Exercise prompt: Repeat the lines below exactly as written, please, from the line with "9 videos (390, 275)" to the line with "Help Center (528, 2088)", both lines included, and no others.

++++++++

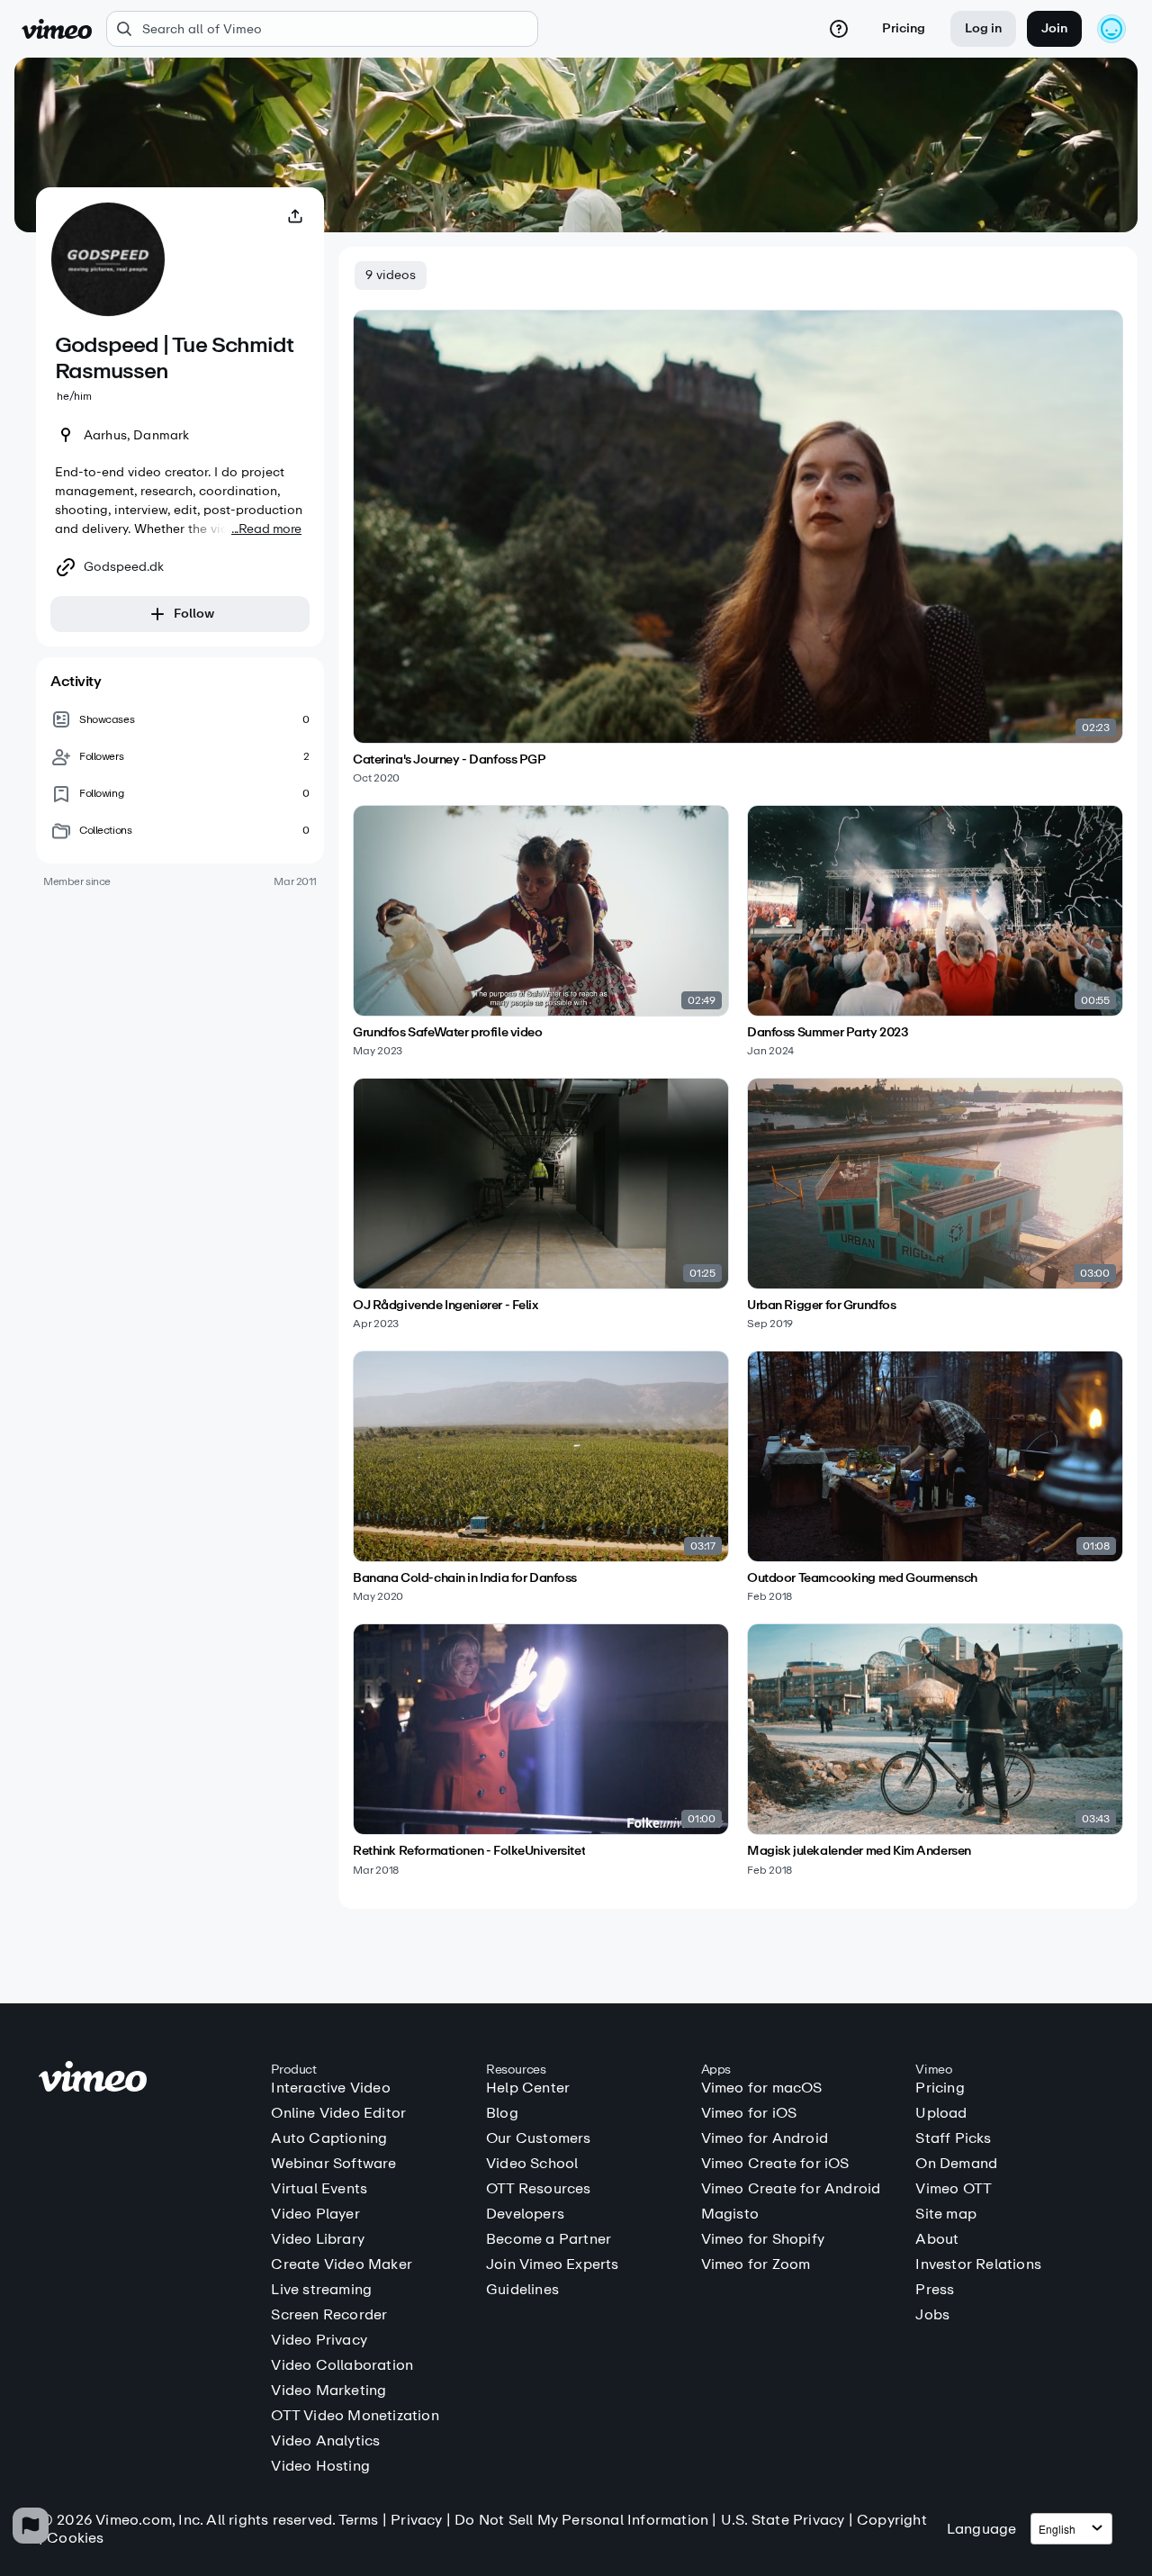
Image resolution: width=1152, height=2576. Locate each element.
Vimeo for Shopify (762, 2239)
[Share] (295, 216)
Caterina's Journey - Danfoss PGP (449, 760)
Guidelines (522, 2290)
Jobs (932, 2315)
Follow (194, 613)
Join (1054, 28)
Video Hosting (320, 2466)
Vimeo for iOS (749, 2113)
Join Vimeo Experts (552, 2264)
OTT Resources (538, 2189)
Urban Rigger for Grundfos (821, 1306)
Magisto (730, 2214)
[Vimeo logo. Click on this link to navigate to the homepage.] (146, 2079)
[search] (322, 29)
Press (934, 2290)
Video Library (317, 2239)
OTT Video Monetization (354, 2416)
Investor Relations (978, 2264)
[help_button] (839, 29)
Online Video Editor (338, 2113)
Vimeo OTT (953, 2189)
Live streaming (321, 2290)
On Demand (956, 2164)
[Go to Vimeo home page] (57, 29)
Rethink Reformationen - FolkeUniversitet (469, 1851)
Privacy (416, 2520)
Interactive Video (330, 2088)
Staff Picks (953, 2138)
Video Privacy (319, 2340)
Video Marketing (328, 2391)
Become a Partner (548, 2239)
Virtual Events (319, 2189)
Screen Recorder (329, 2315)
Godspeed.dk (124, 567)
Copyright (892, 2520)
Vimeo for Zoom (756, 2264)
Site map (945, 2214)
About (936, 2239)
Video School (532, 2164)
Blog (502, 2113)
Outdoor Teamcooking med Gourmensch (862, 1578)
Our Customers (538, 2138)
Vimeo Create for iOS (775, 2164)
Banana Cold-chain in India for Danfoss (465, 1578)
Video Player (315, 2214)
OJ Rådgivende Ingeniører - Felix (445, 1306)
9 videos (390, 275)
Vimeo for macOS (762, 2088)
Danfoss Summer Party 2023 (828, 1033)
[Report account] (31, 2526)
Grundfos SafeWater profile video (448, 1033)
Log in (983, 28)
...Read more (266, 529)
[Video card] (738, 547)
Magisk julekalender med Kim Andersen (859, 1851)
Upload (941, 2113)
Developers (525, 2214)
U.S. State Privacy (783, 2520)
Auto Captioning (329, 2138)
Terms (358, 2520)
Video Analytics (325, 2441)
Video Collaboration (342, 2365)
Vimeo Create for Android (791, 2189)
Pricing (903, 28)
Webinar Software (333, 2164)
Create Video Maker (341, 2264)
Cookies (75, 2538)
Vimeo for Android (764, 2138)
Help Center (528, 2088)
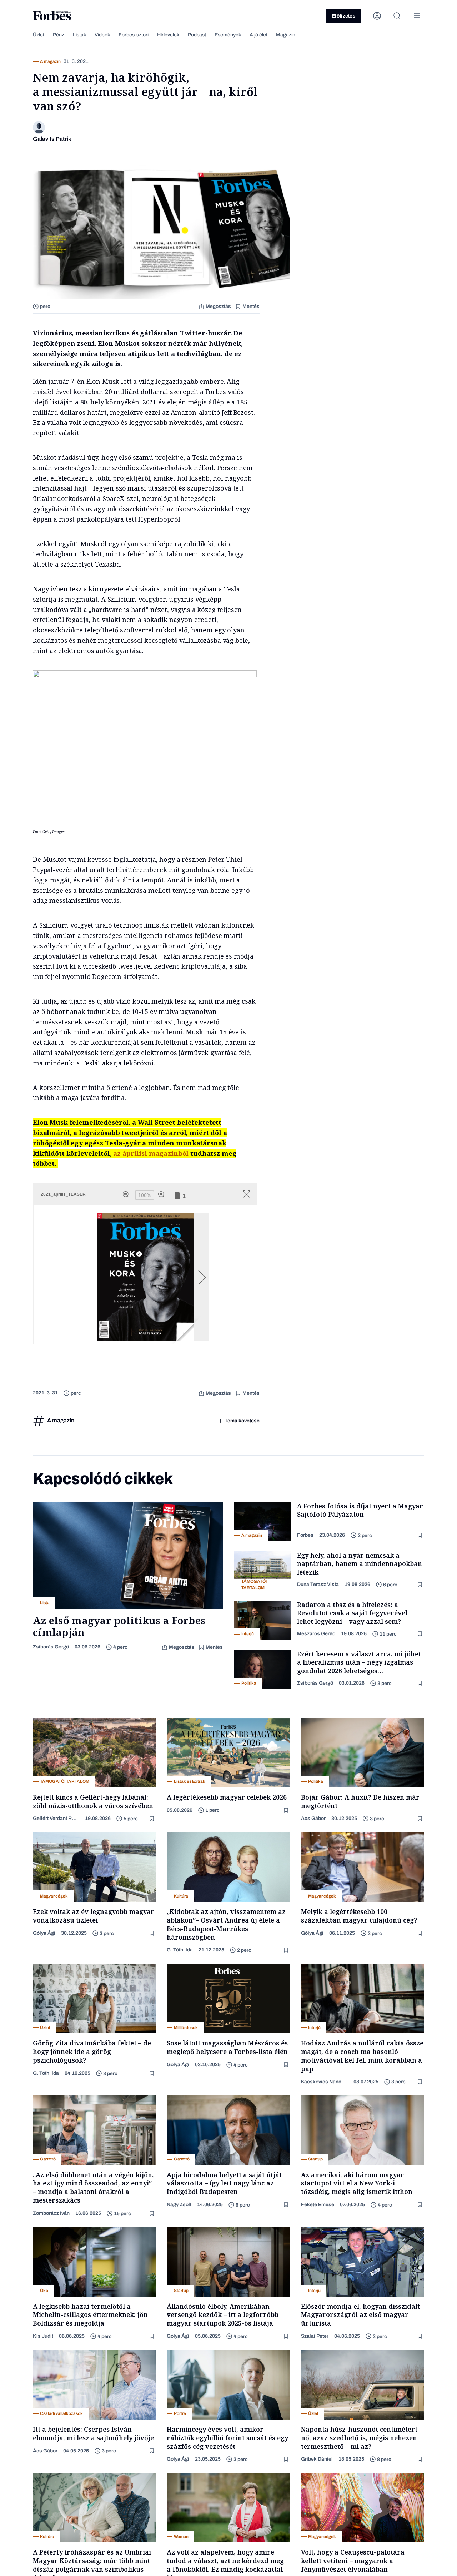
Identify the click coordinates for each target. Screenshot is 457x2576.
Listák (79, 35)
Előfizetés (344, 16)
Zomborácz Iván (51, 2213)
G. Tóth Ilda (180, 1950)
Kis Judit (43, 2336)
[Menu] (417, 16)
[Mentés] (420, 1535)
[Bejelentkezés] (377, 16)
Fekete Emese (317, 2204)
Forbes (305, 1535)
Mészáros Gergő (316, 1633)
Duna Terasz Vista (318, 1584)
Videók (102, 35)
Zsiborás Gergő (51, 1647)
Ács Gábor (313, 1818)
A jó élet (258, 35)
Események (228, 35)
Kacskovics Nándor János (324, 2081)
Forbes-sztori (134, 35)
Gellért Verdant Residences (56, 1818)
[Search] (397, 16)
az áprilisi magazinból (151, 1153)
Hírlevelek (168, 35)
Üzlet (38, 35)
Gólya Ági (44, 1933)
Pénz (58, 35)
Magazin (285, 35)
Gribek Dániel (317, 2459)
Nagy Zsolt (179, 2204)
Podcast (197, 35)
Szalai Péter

++++++++

Response to the exercise:
9 videos (390, 275)
Vimeo for macOS (762, 2088)
Danfoss Summer Party 2023 (828, 1033)
[Report account] (31, 2526)
Grundfos SafeWater profile video (448, 1033)
Log in (983, 28)
...Read more (266, 529)
[Video card] (738, 547)
Magisk julekalender med Kim Andersen (859, 1851)
Upload (941, 2113)
Developers (525, 2214)
U.S. State Privacy (783, 2520)
Auto Captioning (329, 2138)
Terms (358, 2520)
Video Analytics (325, 2441)
Video Collaboration (342, 2365)
Vimeo Create for Android (791, 2189)
Pricing (903, 28)
Webinar Software (333, 2164)
Create Video Maker (341, 2264)
Cookies (75, 2538)
Vimeo for Android (764, 2138)
Help Center (528, 2088)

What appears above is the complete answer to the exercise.